No regret or bitterness, no could’ve beens or wannabes, but a new chapter for Christopher Pyne.

More than half of his life has been spent in federal parliament, and the 51-year-old rolled through some achievements as he announced his retirement on Saturday.

Establishing Headspace, the youth mental health network. Building submarines in Adelaide. Creating a national innovation strategy. Literacy and numeracy tests for teachers.

“I’ve certainly had a go,” Mr Pyne told reporters in Adelaide on Saturday.

The 26-year parliamentary veteran will leave at the May election and go into private industry, rather than chase the leadership of the Liberal party.

“There is a lot of could’ve beens in politics, and there is a lot of wannabes,” Mr Pyne said.

“Being leader of the party, that would have been a tremendous thing to do for the party and for the country, also for myself.

“(But) I think I’ve covered the whole gamut of opportunities that have been available to me and I’m very fortunate.”

Mr Pyne is close to former prime minister Malcolm Turnbull but said the August leadership change did not affect his decision to quit.

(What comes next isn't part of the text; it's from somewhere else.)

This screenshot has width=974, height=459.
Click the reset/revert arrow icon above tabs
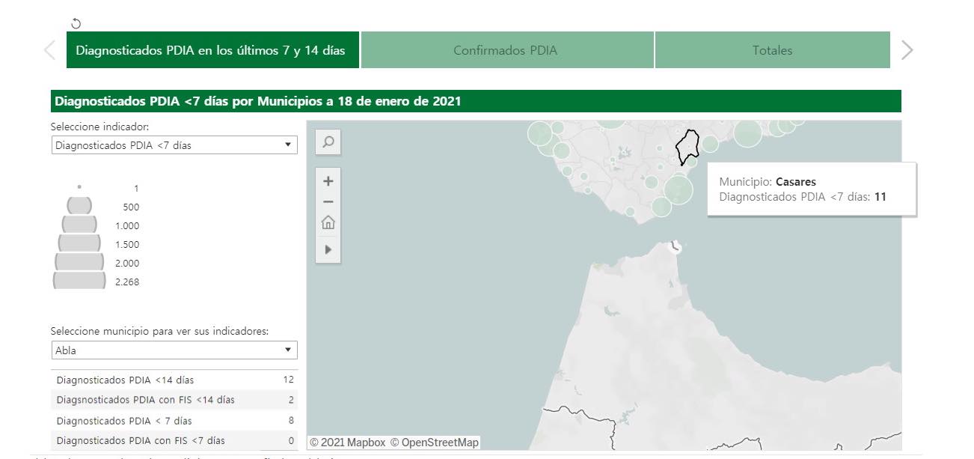76,23
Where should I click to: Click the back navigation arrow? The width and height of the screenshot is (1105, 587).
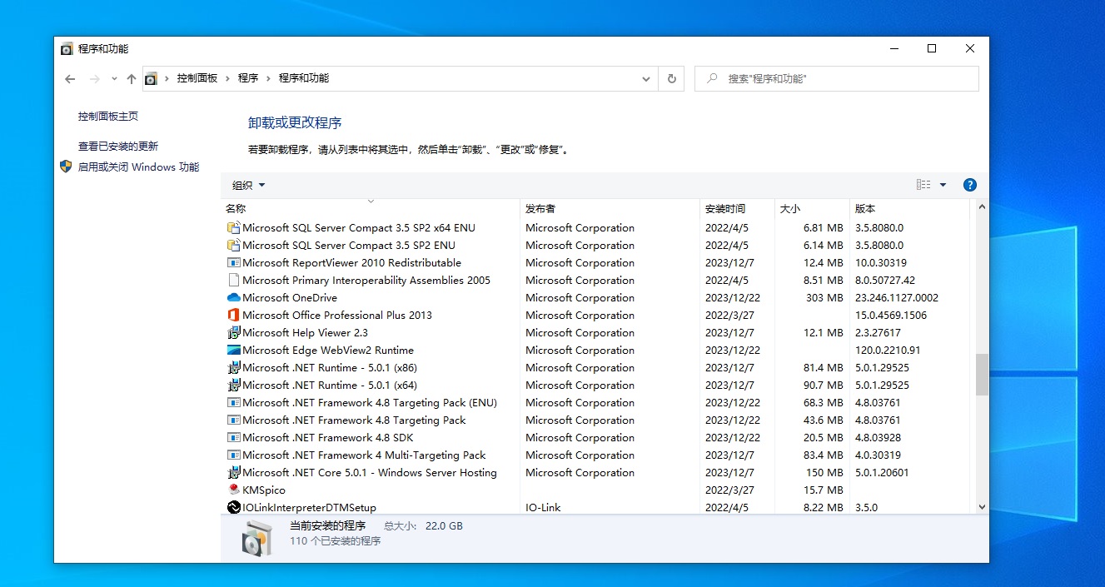pyautogui.click(x=70, y=78)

“I started thinking about (it) in January when I was down at the beach … whether I wanted to keep going,” he said.

The defence minister’s departure leaves Prime Minister Scott Morrison’s front bench depleted just weeks out from the election being called, but Mr Pyne is confident the coalition can win the poll.

“People have got to retire some time,” he said.

“Being in politics is not a life sentence.”

Mr Pyne entered parliament in 1993, and shortly after told future prime minister John Howard it was time for him to move on. The Adelaide MP was subsequently banished to the backbench for almost a decade.

“I think I was a bit young at 25. At the time I thought I knew everything,” he said when recounting the episode.

“That led to some period in the freezer for me.”

His three children, aged 11 to 18, have all been born while he has been a politician and on the road regularly.

“I think it will take some getting used to, me being around most of the year. But I’m sure they’re looking forward to it. It begins a new chapter for all of us,” he said.

Mr Pyne said watching colleagues lose their seats before they were ready affected his choice.

“I’m not leaving with regret or bitterness, nor have I been forced out of office in some hideous scandal,” he said.

“I’m not going into the tomb, I intend to be around in politics, in South Australia in particular, for a long time to come.”